* Start Records for the exercise *
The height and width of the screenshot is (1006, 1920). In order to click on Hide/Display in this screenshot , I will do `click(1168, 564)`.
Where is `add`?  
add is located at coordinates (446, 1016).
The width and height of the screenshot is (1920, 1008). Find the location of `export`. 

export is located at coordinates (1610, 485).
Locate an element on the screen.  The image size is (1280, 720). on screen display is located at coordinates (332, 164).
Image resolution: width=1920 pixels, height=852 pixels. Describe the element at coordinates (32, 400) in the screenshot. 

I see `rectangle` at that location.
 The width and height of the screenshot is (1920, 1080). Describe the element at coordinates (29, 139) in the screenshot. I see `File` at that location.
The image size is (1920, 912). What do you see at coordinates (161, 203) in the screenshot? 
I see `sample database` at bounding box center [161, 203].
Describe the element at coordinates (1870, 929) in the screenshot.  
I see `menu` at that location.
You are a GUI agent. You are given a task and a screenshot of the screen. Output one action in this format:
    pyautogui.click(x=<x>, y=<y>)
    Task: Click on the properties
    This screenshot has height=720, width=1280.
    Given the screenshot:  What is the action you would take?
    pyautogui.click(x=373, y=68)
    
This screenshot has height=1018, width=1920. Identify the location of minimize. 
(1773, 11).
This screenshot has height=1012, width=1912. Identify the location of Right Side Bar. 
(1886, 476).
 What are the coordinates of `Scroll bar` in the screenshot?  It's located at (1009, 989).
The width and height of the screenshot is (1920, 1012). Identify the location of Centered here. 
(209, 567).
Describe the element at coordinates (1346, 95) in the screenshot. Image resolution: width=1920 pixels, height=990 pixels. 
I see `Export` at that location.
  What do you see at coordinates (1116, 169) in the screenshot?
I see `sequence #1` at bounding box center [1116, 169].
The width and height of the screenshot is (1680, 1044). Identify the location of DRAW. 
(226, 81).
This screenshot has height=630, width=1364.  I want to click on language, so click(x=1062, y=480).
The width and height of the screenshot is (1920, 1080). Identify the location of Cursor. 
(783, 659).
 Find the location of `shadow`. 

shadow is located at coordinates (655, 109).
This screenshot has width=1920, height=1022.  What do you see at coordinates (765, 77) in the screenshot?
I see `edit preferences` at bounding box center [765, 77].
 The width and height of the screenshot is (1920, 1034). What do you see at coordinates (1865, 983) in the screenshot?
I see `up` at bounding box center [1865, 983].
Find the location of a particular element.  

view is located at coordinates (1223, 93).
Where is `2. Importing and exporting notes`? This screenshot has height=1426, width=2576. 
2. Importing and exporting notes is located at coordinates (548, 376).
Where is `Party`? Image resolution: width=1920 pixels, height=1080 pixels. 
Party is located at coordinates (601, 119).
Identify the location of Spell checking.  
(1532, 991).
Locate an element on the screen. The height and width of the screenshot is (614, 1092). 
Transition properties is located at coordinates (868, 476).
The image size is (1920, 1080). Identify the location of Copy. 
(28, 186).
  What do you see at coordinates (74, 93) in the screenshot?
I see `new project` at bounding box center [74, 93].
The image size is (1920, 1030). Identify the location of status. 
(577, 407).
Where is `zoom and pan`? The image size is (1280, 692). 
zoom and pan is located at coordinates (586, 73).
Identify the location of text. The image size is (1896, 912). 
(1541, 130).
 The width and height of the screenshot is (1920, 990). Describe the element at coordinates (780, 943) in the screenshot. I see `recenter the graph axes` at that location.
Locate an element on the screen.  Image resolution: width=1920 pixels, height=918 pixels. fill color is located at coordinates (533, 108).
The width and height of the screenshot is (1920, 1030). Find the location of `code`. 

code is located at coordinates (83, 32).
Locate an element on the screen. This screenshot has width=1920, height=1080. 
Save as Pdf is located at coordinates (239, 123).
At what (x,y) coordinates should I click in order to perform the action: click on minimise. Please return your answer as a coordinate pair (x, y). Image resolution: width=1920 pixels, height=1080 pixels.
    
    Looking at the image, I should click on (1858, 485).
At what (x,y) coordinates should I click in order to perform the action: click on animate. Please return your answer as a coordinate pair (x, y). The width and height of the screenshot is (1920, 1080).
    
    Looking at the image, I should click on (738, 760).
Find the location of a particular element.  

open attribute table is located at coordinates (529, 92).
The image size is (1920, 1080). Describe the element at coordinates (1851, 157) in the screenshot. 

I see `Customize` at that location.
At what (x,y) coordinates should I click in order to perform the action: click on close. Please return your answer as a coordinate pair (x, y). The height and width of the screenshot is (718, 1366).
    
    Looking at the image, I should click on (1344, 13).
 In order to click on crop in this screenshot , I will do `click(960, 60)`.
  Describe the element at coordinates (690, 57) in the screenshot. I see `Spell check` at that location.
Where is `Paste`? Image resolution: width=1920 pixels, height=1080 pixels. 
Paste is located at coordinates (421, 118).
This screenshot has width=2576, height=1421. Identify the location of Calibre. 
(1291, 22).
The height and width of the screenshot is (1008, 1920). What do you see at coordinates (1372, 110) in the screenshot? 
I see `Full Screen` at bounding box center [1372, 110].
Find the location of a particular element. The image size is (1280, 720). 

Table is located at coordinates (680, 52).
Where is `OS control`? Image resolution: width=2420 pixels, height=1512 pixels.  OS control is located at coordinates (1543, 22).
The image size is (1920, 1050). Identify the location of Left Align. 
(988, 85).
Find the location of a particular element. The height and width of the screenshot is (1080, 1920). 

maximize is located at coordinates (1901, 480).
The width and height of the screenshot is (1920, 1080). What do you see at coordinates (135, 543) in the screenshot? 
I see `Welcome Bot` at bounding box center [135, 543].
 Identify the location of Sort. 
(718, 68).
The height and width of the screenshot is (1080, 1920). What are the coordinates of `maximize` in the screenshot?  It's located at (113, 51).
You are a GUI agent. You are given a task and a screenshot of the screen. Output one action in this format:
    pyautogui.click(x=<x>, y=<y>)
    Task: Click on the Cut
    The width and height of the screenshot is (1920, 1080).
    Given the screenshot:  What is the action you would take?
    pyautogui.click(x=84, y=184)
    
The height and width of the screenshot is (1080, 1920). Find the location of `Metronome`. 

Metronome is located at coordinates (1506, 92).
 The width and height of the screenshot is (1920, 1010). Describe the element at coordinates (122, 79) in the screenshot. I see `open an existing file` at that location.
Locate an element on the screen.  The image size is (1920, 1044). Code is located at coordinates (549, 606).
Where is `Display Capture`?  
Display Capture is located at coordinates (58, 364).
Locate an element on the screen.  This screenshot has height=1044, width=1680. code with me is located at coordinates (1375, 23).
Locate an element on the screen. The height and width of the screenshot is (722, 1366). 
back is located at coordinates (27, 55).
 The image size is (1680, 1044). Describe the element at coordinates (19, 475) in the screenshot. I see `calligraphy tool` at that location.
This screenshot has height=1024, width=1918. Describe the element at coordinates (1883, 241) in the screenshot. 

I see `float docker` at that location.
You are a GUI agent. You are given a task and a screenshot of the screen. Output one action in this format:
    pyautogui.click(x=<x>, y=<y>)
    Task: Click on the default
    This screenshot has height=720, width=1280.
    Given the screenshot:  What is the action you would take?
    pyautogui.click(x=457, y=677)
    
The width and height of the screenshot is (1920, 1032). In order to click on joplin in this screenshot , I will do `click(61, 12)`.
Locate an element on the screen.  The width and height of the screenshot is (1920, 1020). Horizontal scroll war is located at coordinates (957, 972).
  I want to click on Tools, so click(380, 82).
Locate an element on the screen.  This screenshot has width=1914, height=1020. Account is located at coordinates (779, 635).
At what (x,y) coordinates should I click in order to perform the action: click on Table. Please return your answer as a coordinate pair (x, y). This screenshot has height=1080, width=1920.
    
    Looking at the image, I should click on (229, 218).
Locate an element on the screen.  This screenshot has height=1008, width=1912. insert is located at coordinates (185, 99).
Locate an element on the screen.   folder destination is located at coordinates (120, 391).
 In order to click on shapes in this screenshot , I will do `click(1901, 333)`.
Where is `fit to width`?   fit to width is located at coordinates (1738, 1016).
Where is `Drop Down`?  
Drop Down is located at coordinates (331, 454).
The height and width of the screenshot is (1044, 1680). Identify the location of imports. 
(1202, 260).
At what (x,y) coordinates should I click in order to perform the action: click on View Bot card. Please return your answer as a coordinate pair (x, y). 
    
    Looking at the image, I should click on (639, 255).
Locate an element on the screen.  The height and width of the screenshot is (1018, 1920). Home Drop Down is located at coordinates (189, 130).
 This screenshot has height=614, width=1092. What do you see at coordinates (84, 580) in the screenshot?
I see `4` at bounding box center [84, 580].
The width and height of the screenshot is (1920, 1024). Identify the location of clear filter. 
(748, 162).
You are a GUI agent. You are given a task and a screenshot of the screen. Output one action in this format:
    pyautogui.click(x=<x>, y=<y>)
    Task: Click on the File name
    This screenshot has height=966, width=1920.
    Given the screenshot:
* End Records for the exercise *
## [Task prompt]
Swap "Right Side Bar" for "Left Side Bar" in the records, from their start through the line containing "(209, 567).", and give those lines again with nothing else changed.

## [Problem solution]
The height and width of the screenshot is (1006, 1920). In order to click on Hide/Display in this screenshot , I will do `click(1168, 564)`.
Where is `add`?  
add is located at coordinates (446, 1016).
The width and height of the screenshot is (1920, 1008). Find the location of `export`. 

export is located at coordinates (1610, 485).
Locate an element on the screen.  The image size is (1280, 720). on screen display is located at coordinates (332, 164).
Image resolution: width=1920 pixels, height=852 pixels. Describe the element at coordinates (32, 400) in the screenshot. 

I see `rectangle` at that location.
 The width and height of the screenshot is (1920, 1080). Describe the element at coordinates (29, 139) in the screenshot. I see `File` at that location.
The image size is (1920, 912). What do you see at coordinates (161, 203) in the screenshot? 
I see `sample database` at bounding box center [161, 203].
Describe the element at coordinates (1870, 929) in the screenshot.  
I see `menu` at that location.
You are a GUI agent. You are given a task and a screenshot of the screen. Output one action in this format:
    pyautogui.click(x=<x>, y=<y>)
    Task: Click on the properties
    This screenshot has height=720, width=1280.
    Given the screenshot:  What is the action you would take?
    pyautogui.click(x=373, y=68)
    
This screenshot has height=1018, width=1920. Identify the location of minimize. 
(1773, 11).
This screenshot has height=1012, width=1912. Identify the location of Left Side Bar. 
(1886, 476).
 What are the coordinates of `Scroll bar` in the screenshot?  It's located at (1009, 989).
The width and height of the screenshot is (1920, 1012). Identify the location of Centered here. 
(209, 567).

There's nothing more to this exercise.